> _Objective_:
Reproduce each of the following records verbatim, preserving every line in its original order.

[Stored items]
• • • •
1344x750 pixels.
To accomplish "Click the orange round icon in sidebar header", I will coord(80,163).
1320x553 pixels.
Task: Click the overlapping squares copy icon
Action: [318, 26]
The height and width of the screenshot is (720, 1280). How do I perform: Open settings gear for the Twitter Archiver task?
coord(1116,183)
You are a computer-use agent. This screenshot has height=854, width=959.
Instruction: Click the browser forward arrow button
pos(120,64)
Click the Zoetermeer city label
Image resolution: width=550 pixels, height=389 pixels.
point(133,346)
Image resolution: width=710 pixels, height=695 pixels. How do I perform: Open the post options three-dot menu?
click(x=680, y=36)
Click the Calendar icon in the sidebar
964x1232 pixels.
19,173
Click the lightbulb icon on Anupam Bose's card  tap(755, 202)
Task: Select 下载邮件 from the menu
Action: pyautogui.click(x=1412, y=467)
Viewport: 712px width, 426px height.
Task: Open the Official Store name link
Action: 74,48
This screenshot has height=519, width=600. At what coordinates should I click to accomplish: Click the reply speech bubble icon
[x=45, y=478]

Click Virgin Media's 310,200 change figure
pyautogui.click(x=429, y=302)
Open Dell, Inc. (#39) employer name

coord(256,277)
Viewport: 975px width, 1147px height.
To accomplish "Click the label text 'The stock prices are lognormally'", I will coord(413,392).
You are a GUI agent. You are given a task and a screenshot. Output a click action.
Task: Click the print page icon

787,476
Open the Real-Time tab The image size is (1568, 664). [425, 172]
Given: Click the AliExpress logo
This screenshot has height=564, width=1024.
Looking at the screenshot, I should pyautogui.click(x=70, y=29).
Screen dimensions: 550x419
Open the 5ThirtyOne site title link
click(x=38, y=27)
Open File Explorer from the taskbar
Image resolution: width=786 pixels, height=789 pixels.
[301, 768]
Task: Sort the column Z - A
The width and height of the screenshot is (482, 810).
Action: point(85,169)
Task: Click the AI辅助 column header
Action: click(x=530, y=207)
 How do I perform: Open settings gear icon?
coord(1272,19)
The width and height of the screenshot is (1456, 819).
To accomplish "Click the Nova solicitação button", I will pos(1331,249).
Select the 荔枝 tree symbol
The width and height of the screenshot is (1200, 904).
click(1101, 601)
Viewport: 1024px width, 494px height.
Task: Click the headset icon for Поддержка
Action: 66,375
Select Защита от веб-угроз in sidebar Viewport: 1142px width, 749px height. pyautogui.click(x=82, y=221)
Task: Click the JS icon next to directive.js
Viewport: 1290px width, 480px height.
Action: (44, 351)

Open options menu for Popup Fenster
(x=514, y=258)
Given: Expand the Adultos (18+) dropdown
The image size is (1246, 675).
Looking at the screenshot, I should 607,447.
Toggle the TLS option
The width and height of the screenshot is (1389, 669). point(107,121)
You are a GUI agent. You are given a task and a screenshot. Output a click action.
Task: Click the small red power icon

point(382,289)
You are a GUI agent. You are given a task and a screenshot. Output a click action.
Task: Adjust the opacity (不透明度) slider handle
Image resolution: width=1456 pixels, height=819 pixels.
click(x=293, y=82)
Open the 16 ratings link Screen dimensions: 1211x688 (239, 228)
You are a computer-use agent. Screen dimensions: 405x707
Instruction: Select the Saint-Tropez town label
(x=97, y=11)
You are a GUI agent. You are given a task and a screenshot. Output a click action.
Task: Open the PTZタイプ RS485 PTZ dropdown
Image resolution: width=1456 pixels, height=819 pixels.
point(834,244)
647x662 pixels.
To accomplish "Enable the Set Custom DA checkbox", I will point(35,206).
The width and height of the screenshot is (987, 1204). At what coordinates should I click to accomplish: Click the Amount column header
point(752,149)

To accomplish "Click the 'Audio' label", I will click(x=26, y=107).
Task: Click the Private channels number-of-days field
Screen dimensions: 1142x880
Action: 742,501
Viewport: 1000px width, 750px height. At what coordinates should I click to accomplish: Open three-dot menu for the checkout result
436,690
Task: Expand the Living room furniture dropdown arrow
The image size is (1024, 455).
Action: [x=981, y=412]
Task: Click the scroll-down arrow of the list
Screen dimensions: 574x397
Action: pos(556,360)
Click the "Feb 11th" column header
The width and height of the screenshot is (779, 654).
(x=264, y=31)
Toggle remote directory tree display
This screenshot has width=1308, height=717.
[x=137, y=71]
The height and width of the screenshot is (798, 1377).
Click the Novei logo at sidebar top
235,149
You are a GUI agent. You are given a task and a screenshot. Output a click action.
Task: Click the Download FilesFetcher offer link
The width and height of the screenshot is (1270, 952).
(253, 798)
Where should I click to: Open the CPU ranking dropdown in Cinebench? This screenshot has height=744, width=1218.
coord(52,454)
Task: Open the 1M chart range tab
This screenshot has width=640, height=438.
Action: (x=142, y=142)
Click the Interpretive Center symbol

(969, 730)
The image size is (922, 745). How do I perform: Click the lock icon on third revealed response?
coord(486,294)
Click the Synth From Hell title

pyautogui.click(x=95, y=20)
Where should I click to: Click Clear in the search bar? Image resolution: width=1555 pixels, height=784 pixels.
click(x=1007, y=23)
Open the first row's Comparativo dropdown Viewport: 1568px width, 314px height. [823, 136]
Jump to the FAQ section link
• • • •
> _Written response_:
1344x750 pixels.
To accomplish "Click the orange round icon in sidebar header", I will coord(80,163).
1320x553 pixels.
Task: Click the overlapping squares copy icon
Action: [318, 26]
The height and width of the screenshot is (720, 1280). How do I perform: Open settings gear for the Twitter Archiver task?
coord(1116,183)
You are a computer-use agent. This screenshot has height=854, width=959.
Instruction: Click the browser forward arrow button
pos(120,64)
Click the Zoetermeer city label
Image resolution: width=550 pixels, height=389 pixels.
point(133,346)
Image resolution: width=710 pixels, height=695 pixels. How do I perform: Open the post options three-dot menu?
click(x=680, y=36)
Click the Calendar icon in the sidebar
964x1232 pixels.
19,173
Click the lightbulb icon on Anupam Bose's card  tap(755, 202)
Task: Select 下载邮件 from the menu
Action: pyautogui.click(x=1412, y=467)
Viewport: 712px width, 426px height.
Task: Open the Official Store name link
Action: 74,48
This screenshot has height=519, width=600. At what coordinates should I click to accomplish: Click the reply speech bubble icon
[x=45, y=478]

Click Virgin Media's 310,200 change figure
pyautogui.click(x=429, y=302)
Open Dell, Inc. (#39) employer name

coord(256,277)
Viewport: 975px width, 1147px height.
To accomplish "Click the label text 'The stock prices are lognormally'", I will coord(413,392).
You are a GUI agent. You are given a task and a screenshot. Output a click action.
Task: Click the print page icon

787,476
Open the Real-Time tab The image size is (1568, 664). [425, 172]
Given: Click the AliExpress logo
This screenshot has height=564, width=1024.
Looking at the screenshot, I should pyautogui.click(x=70, y=29).
Screen dimensions: 550x419
Open the 5ThirtyOne site title link
click(x=38, y=27)
Open File Explorer from the taskbar
Image resolution: width=786 pixels, height=789 pixels.
[301, 768]
Task: Sort the column Z - A
The width and height of the screenshot is (482, 810).
Action: point(85,169)
Task: Click the AI辅助 column header
Action: click(x=530, y=207)
 How do I perform: Open settings gear icon?
coord(1272,19)
The width and height of the screenshot is (1456, 819).
To accomplish "Click the Nova solicitação button", I will pos(1331,249).
Select the 荔枝 tree symbol
The width and height of the screenshot is (1200, 904).
click(1101, 601)
Viewport: 1024px width, 494px height.
Task: Click the headset icon for Поддержка
Action: 66,375
Select Защита от веб-угроз in sidebar Viewport: 1142px width, 749px height. pyautogui.click(x=82, y=221)
Task: Click the JS icon next to directive.js
Viewport: 1290px width, 480px height.
Action: (44, 351)

Open options menu for Popup Fenster
(x=514, y=258)
Given: Expand the Adultos (18+) dropdown
The image size is (1246, 675).
Looking at the screenshot, I should 607,447.
Toggle the TLS option
The width and height of the screenshot is (1389, 669). point(107,121)
You are a GUI agent. You are given a task and a screenshot. Output a click action.
Task: Click the small red power icon

point(382,289)
You are a GUI agent. You are given a task and a screenshot. Output a click action.
Task: Adjust the opacity (不透明度) slider handle
Image resolution: width=1456 pixels, height=819 pixels.
click(x=293, y=82)
Open the 16 ratings link Screen dimensions: 1211x688 (239, 228)
You are a computer-use agent. Screen dimensions: 405x707
Instruction: Select the Saint-Tropez town label
(x=97, y=11)
You are a GUI agent. You are given a task and a screenshot. Output a click action.
Task: Open the PTZタイプ RS485 PTZ dropdown
Image resolution: width=1456 pixels, height=819 pixels.
point(834,244)
647x662 pixels.
To accomplish "Enable the Set Custom DA checkbox", I will point(35,206).
The width and height of the screenshot is (987, 1204). At what coordinates should I click to accomplish: Click the Amount column header
point(752,149)

To accomplish "Click the 'Audio' label", I will click(x=26, y=107).
Task: Click the Private channels number-of-days field
Screen dimensions: 1142x880
Action: 742,501
Viewport: 1000px width, 750px height. At what coordinates should I click to accomplish: Open three-dot menu for the checkout result
436,690
Task: Expand the Living room furniture dropdown arrow
The image size is (1024, 455).
Action: [x=981, y=412]
Task: Click the scroll-down arrow of the list
Screen dimensions: 574x397
Action: pos(556,360)
Click the "Feb 11th" column header
The width and height of the screenshot is (779, 654).
(x=264, y=31)
Toggle remote directory tree display
This screenshot has width=1308, height=717.
[x=137, y=71]
The height and width of the screenshot is (798, 1377).
Click the Novei logo at sidebar top
235,149
You are a GUI agent. You are given a task and a screenshot. Output a click action.
Task: Click the Download FilesFetcher offer link
The width and height of the screenshot is (1270, 952).
(253, 798)
Where should I click to: Open the CPU ranking dropdown in Cinebench? This screenshot has height=744, width=1218.
coord(52,454)
Task: Open the 1M chart range tab
This screenshot has width=640, height=438.
Action: (x=142, y=142)
Click the Interpretive Center symbol

(969, 730)
The image size is (922, 745). How do I perform: Click the lock icon on third revealed response?
coord(486,294)
Click the Synth From Hell title

pyautogui.click(x=95, y=20)
Where should I click to: Click Clear in the search bar? Image resolution: width=1555 pixels, height=784 pixels.
click(x=1007, y=23)
Open the first row's Comparativo dropdown Viewport: 1568px width, 314px height. [823, 136]
Jump to the FAQ section link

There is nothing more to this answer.